Monday, August 25, 2008

Democratic National Convention: Day 1

9:17 p.m. EST

The media just insist on making the narrative of this convention Clinton versus Obama. I'm not saying that there are no tensions in the party--it's just that every interview on MSNBC and CNN is centered on the rifts, rather than the unity, in the party. I think Nancy Pelosi said it best earlier tonight when she told an MSNBC reporter that the DNC will be unified. It has never been unanimous.

9:30 p.m. EST

Ted Kennedy: "My fellow Democrats, my fellow Americans, it is so wonderful to be here, and nothing is going to keep me away from this special gathering tonight..."

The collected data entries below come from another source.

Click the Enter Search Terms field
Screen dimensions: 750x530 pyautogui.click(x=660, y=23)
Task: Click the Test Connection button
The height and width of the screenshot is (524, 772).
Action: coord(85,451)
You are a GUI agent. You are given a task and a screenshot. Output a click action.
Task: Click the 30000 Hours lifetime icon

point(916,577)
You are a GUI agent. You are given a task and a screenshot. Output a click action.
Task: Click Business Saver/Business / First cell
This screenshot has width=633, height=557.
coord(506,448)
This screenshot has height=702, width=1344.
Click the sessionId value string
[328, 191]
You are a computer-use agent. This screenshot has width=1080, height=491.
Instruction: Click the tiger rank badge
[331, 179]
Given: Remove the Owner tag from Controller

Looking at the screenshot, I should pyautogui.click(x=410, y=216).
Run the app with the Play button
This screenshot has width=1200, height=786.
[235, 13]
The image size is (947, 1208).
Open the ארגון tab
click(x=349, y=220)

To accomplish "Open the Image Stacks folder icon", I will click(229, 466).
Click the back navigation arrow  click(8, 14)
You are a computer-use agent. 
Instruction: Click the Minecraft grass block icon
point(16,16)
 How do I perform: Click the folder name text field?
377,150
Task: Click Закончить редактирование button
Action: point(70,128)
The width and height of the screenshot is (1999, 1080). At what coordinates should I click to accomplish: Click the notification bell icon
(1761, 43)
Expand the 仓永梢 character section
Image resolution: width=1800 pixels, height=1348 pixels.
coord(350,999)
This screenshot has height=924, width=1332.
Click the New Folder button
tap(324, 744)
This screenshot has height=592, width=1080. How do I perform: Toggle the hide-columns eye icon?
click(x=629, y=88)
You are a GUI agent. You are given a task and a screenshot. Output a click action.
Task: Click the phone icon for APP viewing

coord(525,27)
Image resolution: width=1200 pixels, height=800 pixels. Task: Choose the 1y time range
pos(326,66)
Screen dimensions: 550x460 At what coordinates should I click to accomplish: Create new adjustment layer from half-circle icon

In a night of sterile, scripted, canned-for-television addresses, Ted Kennedy's appearance offers the first real moment of emotion and genuine excitement.

10:33 p.m. EST

The Michelle Obama video did an excellent job of delivering her moving, inspiring life story to the prime time audience. (Briefly noted: I had no idea that Michelle Obama's brother was the head coach of the Oregon State men's basketball team.)

10:49 p.m. EST

Michelle was obviously, understandably, and charmingly nervous and stilted at the beginning of her speech, but it wasn't long before she hit her stride. This convention was at risk of a disappointing start, but Michelle has delivered here, especially with her appeals to women voters and her acknowledgment of Hillary Clinton's lifetime of public service.

10:56 p.m. EST

Obama via satellite: "Now you know why I asked her out so many times even though she said no."

This satellite address was awkward, largely because of the logistics, I suppose. That could have gone more smoothly.


Day one has been heavy on biography and light on policy. The healing is underway, now let's get to the platform tomorrow! A feel good night was necessary to portray the Democratic party as unified and the Obama family as representative of traditional American values, but now that the message has been delivered, it's time to get on to the policy.

The Obama story is absolutely powerful and deserving of attention and celebration, but millions of Americans have heard the story dozens of times before. It's time to get on to a new, tougher message on the economy, on national security, and on how the party is in sharp contrast to the Republicans and John McCain.